What you need to do:
Rewrite the lines below, switching each occurrence of "GUI agent" to "desktop agent" and keeping everything else identical.

[Collection entries]
Begin
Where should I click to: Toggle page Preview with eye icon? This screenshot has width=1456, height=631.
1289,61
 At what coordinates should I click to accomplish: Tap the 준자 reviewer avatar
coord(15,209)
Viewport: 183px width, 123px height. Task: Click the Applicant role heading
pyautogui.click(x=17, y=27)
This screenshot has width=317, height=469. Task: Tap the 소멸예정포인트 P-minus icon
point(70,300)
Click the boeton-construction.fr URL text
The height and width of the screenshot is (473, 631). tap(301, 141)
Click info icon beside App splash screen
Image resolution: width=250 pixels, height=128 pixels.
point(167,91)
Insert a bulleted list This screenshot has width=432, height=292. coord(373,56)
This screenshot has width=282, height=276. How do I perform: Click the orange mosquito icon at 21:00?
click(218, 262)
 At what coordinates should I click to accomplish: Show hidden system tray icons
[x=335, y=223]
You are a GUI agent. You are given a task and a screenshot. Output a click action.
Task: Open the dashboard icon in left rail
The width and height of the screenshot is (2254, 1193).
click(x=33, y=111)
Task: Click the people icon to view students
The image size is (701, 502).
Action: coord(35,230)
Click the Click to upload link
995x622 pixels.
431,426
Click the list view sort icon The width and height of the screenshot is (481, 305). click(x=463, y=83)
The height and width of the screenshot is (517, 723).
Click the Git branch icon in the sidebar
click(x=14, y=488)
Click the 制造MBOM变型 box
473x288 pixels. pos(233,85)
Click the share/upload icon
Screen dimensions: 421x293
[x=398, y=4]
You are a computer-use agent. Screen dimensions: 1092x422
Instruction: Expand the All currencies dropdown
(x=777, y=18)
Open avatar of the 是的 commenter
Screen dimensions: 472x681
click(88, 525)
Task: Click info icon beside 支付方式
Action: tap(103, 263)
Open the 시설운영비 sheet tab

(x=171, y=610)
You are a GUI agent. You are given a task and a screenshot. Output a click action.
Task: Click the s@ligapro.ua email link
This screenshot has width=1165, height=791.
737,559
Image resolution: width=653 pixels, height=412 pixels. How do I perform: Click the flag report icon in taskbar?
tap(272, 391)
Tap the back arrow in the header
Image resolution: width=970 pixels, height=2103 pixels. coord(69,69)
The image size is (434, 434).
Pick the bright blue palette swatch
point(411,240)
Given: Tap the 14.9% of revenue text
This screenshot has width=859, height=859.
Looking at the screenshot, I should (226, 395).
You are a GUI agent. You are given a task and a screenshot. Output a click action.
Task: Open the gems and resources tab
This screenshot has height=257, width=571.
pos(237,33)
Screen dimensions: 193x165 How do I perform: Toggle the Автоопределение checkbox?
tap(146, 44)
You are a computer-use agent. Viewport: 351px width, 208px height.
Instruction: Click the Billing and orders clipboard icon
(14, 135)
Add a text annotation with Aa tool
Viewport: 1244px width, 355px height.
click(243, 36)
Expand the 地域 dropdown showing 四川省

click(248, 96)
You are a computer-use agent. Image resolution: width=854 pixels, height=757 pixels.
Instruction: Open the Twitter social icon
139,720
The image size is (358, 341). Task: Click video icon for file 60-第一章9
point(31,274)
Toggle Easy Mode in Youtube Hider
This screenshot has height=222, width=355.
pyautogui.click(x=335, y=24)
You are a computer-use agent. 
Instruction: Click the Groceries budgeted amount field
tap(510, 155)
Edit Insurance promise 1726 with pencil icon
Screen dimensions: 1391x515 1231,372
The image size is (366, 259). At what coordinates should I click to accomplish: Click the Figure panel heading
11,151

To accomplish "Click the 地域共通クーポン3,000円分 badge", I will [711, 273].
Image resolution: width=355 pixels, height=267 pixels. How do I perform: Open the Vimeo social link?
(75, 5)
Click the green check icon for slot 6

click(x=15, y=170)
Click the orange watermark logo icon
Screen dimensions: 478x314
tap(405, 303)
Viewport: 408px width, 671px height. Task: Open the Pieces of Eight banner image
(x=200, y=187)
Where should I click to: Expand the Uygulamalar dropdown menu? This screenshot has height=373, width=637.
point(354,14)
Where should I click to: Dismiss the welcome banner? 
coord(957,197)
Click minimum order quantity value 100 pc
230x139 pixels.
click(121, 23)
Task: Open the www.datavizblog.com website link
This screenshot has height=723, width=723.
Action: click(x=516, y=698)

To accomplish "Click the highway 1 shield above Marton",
End
Answer for this exercise:
Where should I click to: Toggle page Preview with eye icon? This screenshot has width=1456, height=631.
1289,61
 At what coordinates should I click to accomplish: Tap the 준자 reviewer avatar
coord(15,209)
Viewport: 183px width, 123px height. Task: Click the Applicant role heading
pyautogui.click(x=17, y=27)
This screenshot has width=317, height=469. Task: Tap the 소멸예정포인트 P-minus icon
point(70,300)
Click the boeton-construction.fr URL text
The height and width of the screenshot is (473, 631). tap(301, 141)
Click info icon beside App splash screen
Image resolution: width=250 pixels, height=128 pixels.
point(167,91)
Insert a bulleted list This screenshot has width=432, height=292. coord(373,56)
This screenshot has width=282, height=276. How do I perform: Click the orange mosquito icon at 21:00?
click(218, 262)
 At what coordinates should I click to accomplish: Show hidden system tray icons
[x=335, y=223]
You are a desktop agent. You are given a task and a screenshot. Output a click action.
Task: Open the dashboard icon in left rail
The width and height of the screenshot is (2254, 1193).
click(x=33, y=111)
Task: Click the people icon to view students
The image size is (701, 502).
Action: coord(35,230)
Click the Click to upload link
995x622 pixels.
431,426
Click the list view sort icon The width and height of the screenshot is (481, 305). click(x=463, y=83)
The height and width of the screenshot is (517, 723).
Click the Git branch icon in the sidebar
click(x=14, y=488)
Click the 制造MBOM变型 box
473x288 pixels. pos(233,85)
Click the share/upload icon
Screen dimensions: 421x293
[x=398, y=4]
You are a computer-use agent. Screen dimensions: 1092x422
Instruction: Expand the All currencies dropdown
(x=777, y=18)
Open avatar of the 是的 commenter
Screen dimensions: 472x681
click(88, 525)
Task: Click info icon beside 支付方式
Action: tap(103, 263)
Open the 시설운영비 sheet tab

(x=171, y=610)
You are a desktop agent. You are given a task and a screenshot. Output a click action.
Task: Click the s@ligapro.ua email link
This screenshot has width=1165, height=791.
737,559
Image resolution: width=653 pixels, height=412 pixels. How do I perform: Click the flag report icon in taskbar?
tap(272, 391)
Tap the back arrow in the header
Image resolution: width=970 pixels, height=2103 pixels. coord(69,69)
The image size is (434, 434).
Pick the bright blue palette swatch
point(411,240)
Given: Tap the 14.9% of revenue text
This screenshot has width=859, height=859.
Looking at the screenshot, I should (226, 395).
You are a desktop agent. You are given a task and a screenshot. Output a click action.
Task: Open the gems and resources tab
This screenshot has height=257, width=571.
pos(237,33)
Screen dimensions: 193x165 How do I perform: Toggle the Автоопределение checkbox?
tap(146, 44)
You are a computer-use agent. Viewport: 351px width, 208px height.
Instruction: Click the Billing and orders clipboard icon
(14, 135)
Add a text annotation with Aa tool
Viewport: 1244px width, 355px height.
click(243, 36)
Expand the 地域 dropdown showing 四川省

click(248, 96)
You are a computer-use agent. Image resolution: width=854 pixels, height=757 pixels.
Instruction: Open the Twitter social icon
139,720
The image size is (358, 341). Task: Click video icon for file 60-第一章9
point(31,274)
Toggle Easy Mode in Youtube Hider
This screenshot has height=222, width=355.
pyautogui.click(x=335, y=24)
You are a computer-use agent. 
Instruction: Click the Groceries budgeted amount field
tap(510, 155)
Edit Insurance promise 1726 with pencil icon
Screen dimensions: 1391x515 1231,372
The image size is (366, 259). At what coordinates should I click to accomplish: Click the Figure panel heading
11,151

To accomplish "Click the 地域共通クーポン3,000円分 badge", I will [711, 273].
Image resolution: width=355 pixels, height=267 pixels. How do I perform: Open the Vimeo social link?
(75, 5)
Click the green check icon for slot 6

click(x=15, y=170)
Click the orange watermark logo icon
Screen dimensions: 478x314
tap(405, 303)
Viewport: 408px width, 671px height. Task: Open the Pieces of Eight banner image
(x=200, y=187)
Where should I click to: Expand the Uygulamalar dropdown menu? This screenshot has height=373, width=637.
point(354,14)
Where should I click to: Dismiss the welcome banner? 
coord(957,197)
Click minimum order quantity value 100 pc
230x139 pixels.
click(121, 23)
Task: Open the www.datavizblog.com website link
This screenshot has height=723, width=723.
Action: click(x=516, y=698)

To accomplish "Click the highway 1 shield above Marton",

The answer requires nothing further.